Entries for locating words and elements
____

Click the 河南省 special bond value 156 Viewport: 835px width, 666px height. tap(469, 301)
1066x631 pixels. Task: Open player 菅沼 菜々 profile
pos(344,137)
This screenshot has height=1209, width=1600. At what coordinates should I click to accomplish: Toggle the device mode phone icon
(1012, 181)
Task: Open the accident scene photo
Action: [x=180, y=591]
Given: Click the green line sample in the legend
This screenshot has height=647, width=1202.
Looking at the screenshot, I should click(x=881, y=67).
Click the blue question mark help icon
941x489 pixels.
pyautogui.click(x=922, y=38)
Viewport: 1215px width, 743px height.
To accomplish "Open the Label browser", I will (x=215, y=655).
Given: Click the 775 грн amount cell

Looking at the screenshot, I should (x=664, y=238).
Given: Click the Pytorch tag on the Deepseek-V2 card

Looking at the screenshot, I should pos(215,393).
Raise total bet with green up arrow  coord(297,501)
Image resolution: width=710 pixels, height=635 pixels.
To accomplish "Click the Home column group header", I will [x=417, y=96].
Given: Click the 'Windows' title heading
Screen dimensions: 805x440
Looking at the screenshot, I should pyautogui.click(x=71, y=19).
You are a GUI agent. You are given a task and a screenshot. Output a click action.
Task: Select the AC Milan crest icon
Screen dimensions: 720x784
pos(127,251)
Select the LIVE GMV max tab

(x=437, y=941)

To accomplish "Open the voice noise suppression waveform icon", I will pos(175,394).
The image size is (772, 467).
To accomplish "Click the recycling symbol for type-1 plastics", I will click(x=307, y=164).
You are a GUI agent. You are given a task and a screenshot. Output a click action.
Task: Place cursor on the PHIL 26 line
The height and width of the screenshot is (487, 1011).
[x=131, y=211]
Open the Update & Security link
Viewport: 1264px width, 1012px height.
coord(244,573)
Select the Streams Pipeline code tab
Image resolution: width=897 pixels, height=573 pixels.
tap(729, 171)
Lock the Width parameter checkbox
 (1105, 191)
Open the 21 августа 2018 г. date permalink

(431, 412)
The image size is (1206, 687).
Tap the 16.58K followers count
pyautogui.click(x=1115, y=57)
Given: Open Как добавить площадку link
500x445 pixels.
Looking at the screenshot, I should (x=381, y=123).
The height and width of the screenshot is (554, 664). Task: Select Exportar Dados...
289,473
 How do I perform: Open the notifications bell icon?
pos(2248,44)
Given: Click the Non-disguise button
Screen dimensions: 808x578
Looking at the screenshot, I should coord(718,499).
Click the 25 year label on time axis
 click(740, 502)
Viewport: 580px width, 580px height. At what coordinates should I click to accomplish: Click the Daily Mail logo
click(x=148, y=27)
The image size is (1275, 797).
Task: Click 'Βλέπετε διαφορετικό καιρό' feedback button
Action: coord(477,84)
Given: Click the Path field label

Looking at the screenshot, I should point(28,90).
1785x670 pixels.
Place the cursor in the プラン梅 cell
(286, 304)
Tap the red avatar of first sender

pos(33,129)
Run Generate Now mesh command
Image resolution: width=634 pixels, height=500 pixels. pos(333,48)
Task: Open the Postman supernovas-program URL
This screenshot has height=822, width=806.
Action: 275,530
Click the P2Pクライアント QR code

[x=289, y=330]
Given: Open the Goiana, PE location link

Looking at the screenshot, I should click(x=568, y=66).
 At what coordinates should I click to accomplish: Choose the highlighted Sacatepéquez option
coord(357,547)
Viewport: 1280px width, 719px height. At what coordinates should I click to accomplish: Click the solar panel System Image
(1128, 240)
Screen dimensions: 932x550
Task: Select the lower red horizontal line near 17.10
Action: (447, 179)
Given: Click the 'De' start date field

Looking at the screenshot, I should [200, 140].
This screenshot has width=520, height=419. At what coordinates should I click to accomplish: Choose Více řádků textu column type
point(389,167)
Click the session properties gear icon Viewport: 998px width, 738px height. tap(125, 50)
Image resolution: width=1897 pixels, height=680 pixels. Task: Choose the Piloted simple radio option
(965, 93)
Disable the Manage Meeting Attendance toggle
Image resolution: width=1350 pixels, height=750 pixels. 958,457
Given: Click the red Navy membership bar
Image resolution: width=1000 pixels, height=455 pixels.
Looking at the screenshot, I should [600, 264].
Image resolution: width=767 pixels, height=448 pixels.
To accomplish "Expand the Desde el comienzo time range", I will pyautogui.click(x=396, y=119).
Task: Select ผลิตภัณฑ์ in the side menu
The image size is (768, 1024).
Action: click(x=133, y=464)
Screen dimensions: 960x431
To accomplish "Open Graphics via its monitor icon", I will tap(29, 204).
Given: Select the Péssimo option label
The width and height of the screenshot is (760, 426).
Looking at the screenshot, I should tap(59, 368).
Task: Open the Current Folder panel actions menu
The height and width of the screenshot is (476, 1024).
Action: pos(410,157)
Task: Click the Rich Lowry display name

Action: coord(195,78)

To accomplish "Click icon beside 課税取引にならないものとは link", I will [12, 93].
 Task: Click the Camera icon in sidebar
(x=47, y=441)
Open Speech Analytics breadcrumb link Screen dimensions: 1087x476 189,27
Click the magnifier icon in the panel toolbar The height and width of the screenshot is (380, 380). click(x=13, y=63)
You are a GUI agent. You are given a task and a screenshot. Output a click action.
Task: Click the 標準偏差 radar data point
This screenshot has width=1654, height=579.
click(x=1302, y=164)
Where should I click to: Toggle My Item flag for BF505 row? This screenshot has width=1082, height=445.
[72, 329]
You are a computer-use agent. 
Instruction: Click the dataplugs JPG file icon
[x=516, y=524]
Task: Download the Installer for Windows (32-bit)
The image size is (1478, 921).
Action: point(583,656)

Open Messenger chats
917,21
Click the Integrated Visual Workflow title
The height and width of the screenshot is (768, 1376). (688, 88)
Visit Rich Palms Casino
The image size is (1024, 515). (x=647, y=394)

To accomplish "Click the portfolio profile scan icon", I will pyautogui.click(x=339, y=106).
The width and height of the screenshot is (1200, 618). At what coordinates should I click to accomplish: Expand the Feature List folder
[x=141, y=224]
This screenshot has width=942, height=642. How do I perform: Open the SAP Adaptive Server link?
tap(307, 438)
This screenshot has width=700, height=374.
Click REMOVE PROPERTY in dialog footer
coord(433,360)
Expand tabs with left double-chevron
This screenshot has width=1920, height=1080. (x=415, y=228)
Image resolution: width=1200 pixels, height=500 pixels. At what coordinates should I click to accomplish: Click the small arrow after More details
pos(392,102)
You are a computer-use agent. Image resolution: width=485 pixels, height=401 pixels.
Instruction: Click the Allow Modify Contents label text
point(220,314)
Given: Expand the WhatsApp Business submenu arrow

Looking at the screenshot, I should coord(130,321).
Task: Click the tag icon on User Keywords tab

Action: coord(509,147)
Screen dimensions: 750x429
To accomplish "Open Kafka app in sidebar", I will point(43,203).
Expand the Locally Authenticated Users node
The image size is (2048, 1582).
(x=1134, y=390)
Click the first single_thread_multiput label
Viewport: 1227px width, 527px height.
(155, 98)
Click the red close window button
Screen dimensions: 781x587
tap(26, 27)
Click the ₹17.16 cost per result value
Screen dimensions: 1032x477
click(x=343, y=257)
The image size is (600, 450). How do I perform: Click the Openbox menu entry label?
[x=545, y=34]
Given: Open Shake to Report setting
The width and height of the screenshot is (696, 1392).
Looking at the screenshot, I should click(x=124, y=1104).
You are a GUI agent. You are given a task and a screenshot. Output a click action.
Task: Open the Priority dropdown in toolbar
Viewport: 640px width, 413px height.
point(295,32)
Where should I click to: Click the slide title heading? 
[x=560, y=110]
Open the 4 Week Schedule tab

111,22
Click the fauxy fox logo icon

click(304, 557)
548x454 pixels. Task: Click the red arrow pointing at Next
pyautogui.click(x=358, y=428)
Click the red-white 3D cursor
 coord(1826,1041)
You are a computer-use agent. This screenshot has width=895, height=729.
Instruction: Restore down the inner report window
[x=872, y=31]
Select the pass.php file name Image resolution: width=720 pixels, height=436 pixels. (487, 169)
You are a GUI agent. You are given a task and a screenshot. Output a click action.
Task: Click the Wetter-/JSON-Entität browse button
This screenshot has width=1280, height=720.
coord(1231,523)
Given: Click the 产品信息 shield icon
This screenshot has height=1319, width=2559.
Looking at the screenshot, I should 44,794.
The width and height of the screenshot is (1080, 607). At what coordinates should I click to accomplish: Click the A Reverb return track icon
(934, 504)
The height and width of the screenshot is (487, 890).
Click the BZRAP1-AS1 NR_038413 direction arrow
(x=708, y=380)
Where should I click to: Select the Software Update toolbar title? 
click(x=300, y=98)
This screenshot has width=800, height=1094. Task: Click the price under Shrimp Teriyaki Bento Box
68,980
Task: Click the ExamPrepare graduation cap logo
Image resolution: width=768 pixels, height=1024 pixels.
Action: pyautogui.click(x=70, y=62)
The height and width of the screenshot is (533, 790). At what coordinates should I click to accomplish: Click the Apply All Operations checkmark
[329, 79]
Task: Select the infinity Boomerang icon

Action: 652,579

____

> _Exercise goal_
Extract every line of the data above that contains the string "resolution", matching case exactly.

> _Exercise response_
Image resolution: width=710 pixels, height=635 pixels.
Image resolution: width=897 pixels, height=573 pixels.
Image resolution: width=634 pixels, height=500 pixels. pos(333,48)
Image resolution: width=1897 pixels, height=680 pixels. Task: Choose the Piloted simple radio option
Image resolution: width=1350 pixels, height=750 pixels. 958,457
Image resolution: width=1000 pixels, height=455 pixels.
Image resolution: width=767 pixels, height=448 pixels.
Image resolution: width=1200 pixels, height=500 pixels. At what coordinates should I click to accomplish: Click the small arrow after More details
You are a computer-use agent. Image resolution: width=485 pixels, height=401 pixels.
Select the pass.php file name Image resolution: width=720 pixels, height=436 pixels. (487, 169)
Image resolution: width=768 pixels, height=1024 pixels.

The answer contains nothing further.